[Requirement]: Where in the data does the word "computer" appear? Find those lines and copy them.

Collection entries
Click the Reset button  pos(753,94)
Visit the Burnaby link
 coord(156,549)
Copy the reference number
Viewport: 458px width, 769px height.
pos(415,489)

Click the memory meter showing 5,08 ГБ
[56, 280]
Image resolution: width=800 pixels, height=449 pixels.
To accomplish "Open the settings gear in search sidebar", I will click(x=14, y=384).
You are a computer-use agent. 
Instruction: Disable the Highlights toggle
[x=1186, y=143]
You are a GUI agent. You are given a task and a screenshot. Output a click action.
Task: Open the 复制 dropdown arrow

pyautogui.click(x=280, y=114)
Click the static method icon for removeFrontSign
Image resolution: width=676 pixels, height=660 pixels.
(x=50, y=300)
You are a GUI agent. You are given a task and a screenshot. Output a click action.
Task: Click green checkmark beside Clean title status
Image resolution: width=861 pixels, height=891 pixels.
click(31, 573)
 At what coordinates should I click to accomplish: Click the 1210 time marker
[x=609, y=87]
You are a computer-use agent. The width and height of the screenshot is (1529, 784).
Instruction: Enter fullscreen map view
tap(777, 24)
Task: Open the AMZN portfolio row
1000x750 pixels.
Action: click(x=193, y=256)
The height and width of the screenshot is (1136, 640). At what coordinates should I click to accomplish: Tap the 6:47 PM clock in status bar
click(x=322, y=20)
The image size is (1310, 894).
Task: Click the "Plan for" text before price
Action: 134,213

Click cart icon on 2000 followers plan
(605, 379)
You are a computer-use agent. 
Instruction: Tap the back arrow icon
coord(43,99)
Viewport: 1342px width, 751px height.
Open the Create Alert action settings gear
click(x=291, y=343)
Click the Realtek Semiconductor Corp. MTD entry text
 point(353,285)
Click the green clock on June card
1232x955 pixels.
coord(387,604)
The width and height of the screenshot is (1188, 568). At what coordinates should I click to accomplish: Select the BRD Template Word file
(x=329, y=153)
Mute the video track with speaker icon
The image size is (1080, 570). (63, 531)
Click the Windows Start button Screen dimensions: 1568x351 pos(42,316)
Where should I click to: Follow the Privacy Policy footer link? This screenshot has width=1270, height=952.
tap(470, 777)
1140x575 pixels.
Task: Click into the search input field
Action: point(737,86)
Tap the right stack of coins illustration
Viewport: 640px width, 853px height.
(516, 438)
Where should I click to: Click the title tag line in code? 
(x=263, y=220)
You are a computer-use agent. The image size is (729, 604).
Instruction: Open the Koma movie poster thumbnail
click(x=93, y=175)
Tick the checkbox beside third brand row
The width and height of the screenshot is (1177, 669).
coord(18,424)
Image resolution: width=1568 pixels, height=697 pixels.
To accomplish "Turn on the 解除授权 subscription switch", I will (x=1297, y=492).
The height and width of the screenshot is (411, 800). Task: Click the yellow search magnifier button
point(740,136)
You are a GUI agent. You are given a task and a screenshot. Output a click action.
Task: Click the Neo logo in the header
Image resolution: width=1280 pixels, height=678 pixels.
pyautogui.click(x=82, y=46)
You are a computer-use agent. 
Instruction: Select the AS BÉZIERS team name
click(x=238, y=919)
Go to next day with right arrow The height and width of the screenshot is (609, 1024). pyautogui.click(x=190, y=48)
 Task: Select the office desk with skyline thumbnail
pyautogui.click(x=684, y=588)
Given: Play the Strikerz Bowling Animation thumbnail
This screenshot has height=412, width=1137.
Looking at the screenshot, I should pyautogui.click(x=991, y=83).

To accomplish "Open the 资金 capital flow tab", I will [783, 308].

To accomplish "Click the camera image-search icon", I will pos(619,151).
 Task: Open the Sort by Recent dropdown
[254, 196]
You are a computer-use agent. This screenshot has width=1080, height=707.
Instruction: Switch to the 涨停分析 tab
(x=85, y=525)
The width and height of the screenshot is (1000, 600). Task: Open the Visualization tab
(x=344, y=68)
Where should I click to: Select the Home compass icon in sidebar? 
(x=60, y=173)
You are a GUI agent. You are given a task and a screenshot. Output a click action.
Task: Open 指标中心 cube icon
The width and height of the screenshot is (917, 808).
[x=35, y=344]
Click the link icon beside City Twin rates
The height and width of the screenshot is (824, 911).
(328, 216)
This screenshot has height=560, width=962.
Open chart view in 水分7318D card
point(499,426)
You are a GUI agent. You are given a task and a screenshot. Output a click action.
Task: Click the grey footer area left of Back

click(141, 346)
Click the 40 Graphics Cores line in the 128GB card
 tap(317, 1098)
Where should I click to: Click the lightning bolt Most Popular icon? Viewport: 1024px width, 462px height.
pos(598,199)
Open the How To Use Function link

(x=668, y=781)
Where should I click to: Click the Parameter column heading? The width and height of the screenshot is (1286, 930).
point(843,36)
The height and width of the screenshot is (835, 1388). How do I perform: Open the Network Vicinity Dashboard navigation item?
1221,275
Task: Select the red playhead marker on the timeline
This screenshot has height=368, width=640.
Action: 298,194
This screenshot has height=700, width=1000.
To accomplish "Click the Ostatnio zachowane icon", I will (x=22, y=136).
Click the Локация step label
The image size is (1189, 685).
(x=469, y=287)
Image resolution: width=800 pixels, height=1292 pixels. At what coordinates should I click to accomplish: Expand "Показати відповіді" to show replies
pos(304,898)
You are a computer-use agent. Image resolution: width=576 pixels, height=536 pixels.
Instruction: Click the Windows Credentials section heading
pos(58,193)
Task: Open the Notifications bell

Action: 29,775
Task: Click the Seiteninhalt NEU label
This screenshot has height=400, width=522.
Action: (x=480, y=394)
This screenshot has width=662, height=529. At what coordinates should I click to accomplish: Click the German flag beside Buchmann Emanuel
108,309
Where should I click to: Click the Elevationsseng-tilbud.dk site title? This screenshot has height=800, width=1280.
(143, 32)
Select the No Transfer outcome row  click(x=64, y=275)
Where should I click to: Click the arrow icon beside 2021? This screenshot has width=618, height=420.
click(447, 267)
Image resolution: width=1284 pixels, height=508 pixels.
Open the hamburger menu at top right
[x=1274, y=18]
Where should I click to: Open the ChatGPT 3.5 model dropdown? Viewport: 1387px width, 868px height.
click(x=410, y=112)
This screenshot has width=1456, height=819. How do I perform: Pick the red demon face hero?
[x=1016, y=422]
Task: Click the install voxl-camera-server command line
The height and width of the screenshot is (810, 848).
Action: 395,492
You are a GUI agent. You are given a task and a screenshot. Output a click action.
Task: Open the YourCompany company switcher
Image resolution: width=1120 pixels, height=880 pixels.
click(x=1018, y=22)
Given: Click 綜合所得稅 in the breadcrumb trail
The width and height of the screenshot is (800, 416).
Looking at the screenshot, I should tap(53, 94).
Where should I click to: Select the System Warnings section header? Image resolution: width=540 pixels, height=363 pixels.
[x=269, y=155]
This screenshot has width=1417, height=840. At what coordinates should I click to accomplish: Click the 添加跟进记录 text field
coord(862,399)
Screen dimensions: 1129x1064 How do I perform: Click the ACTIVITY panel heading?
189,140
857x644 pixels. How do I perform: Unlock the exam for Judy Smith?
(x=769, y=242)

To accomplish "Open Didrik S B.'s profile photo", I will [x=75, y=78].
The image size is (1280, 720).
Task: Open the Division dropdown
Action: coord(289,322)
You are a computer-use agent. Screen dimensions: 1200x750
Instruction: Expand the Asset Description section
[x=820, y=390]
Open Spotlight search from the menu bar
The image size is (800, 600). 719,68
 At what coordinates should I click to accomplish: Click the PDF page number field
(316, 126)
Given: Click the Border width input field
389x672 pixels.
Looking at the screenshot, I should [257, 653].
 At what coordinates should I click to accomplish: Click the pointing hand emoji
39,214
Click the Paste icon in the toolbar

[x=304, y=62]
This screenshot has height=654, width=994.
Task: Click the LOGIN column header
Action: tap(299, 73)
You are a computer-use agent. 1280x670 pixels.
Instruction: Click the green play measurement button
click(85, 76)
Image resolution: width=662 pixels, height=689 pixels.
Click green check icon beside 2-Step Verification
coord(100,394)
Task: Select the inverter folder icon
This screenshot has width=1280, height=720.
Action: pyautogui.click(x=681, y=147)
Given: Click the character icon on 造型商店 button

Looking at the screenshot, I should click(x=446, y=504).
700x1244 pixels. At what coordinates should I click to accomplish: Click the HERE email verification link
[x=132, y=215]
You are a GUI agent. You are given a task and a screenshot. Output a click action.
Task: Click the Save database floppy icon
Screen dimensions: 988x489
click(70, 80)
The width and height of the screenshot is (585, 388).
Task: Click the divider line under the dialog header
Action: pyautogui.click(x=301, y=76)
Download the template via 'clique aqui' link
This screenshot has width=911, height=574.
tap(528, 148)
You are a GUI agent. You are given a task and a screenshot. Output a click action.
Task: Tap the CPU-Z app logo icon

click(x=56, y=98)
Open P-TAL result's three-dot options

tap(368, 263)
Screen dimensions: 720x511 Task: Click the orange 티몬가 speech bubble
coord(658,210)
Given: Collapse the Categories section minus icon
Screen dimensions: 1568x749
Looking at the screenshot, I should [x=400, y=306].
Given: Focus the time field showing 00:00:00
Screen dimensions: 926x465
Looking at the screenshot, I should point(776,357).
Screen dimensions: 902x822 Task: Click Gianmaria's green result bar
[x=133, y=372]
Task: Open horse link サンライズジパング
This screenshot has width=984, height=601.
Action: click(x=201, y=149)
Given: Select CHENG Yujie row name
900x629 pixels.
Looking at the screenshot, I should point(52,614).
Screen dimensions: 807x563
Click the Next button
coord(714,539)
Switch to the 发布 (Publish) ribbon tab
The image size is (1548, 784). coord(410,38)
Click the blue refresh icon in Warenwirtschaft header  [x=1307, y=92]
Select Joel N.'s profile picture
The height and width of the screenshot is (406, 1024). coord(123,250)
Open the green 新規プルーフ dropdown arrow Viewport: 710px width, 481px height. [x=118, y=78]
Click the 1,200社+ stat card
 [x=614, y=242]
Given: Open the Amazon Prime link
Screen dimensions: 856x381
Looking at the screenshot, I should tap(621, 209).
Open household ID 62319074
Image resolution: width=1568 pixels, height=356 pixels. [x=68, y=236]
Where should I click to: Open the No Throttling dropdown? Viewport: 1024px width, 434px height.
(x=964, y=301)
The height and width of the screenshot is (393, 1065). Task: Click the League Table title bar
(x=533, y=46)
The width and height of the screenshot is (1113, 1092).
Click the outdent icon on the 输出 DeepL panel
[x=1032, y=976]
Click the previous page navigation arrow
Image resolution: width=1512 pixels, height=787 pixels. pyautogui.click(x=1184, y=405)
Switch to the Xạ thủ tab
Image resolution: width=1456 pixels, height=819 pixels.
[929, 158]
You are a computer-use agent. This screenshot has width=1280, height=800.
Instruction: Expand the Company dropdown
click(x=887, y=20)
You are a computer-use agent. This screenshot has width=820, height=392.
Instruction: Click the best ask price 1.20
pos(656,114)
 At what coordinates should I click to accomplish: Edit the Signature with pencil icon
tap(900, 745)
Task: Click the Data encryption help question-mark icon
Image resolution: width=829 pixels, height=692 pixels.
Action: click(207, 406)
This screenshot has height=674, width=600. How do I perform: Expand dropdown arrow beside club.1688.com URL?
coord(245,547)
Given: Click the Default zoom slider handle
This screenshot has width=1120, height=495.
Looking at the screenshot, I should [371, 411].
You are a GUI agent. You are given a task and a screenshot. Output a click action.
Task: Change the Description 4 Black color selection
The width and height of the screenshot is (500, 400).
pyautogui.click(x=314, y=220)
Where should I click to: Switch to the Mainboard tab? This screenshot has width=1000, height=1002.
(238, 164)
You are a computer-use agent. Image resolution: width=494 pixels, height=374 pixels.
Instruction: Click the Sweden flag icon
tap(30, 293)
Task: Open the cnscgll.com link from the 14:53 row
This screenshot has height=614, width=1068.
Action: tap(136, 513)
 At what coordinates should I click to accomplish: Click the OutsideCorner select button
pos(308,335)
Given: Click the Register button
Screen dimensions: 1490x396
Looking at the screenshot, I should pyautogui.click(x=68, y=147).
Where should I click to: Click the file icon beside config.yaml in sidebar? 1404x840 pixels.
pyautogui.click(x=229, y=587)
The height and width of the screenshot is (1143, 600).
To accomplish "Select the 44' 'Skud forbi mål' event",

[Result of the task]:
You are a computer-use agent. 
You are a computer-use agent. The width and height of the screenshot is (1529, 784).
You are a computer-use agent. 
You are a computer-use agent. The image size is (729, 604).
You are a computer-use agent. 
You are a computer-use agent. This screenshot has width=1080, height=707.
You are a computer-use agent. Image resolution: width=576 pixels, height=536 pixels.
You are a computer-use agent. Screen dimensions: 1200x750
You are a computer-use agent. 1280x670 pixels.
You are a computer-use agent. This screenshot has width=1280, height=800.
You are a computer-use agent. This screenshot has width=820, height=392.
You are a computer-use agent. Image resolution: width=494 pixels, height=374 pixels.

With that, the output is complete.